Cette campagne électorale a eu comme mérite, entre autres, de faire monter, bien momentanément semble-t-il, dans les sondages, une valeur de plus en plus oubliée, voire bafouée dans beaucoup de domaines : le comportement moral. Elle a semblé vouloir privilégier la morale en politique ; un début, on espérait, par la suite, une extension dans le reste de la société ; ce n’était qu’une pulsion émotionnelle passagère qui oubliait l’histoire.
Cessez donc de vous plaindre : seuls les fous veulent
Rendre honnête une grande ruche.
Jouir des commodités du monde,
Etre illustres à la guerre, mais vivre dans le confort
Sans de grands vices, c’est une vaine
Utopie, installée dans la cervelle.
Il faut qu’existent la malhonnêteté, le luxe et l’orgueil,
Si nous voulons en retirer le fruit…
……………..
Oui, si un peuple veut être grand,
Le vice est aussi nécessaire à l’État,
Que la faim l’est pour le faire manger.
La vertu seule ne peut faire vivre les nations
Dans la magnificence ; ceux qui veulent revoir
Un âge d’or, doivent être aussi disposés
À se nourrir de glands, qu’à vivre honnêtes.
Extraits de la fable des abeilles : Bernard Mandeville (1670-1733)
Pour l’auteur, dans la ruche aux millions d’habitants, un très grand nombre assurent la prospérité commune tandis que bien d’autres se chargent de valoriser la vanité et l’ambition de certaines abeilles.
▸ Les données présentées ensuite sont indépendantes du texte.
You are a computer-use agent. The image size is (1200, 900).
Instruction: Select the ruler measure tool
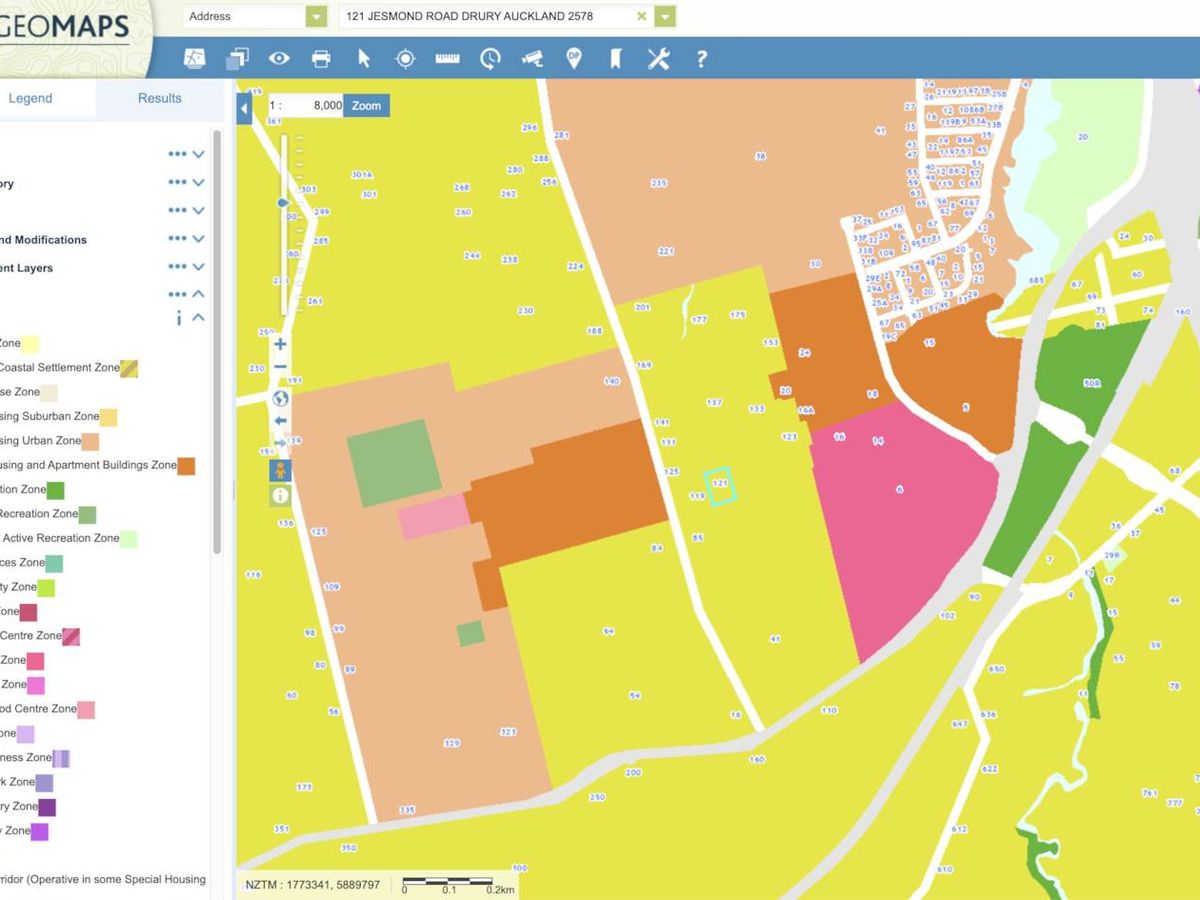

Le vice imprègne le tout mais c’est « la prospérité heureuse » !
Quoi de neuf au XXIème siècle ?
Comme toute la ruche réclamait une solution, Jupiter, compatissant, envoya une reine pour imposer les normes morales qui feraient de la ruche un exemple de société vertueuse. Le résultat fut la ruine de la société. Les abeilles durent émigrer pour pouvoir survivre.
Pour Mandeville donc, les vices des particuliers sont des éléments nécessaires au bien-être et à la grandeur d’une société. Ceci semble se confirmer actuellement, d’après les derniers sondages, pour 43% des sondés!
Pas franchement réjouissant !
Déjà, à son époque, des juges menacèrent de faire un procès à l’auteur !
Prudence toutefois, si le vice est condamnable, la vertu est fragile ! Revisitons Robespierre et méfions-nous des reines que nos politiques veulent nous proposer !
Jadis Margaret Thatcher disait:«There is no alternative» à la globalisation libérale, à la privatisation des économies, à la montée des injustices»; d’autres prennent le relais actuellement.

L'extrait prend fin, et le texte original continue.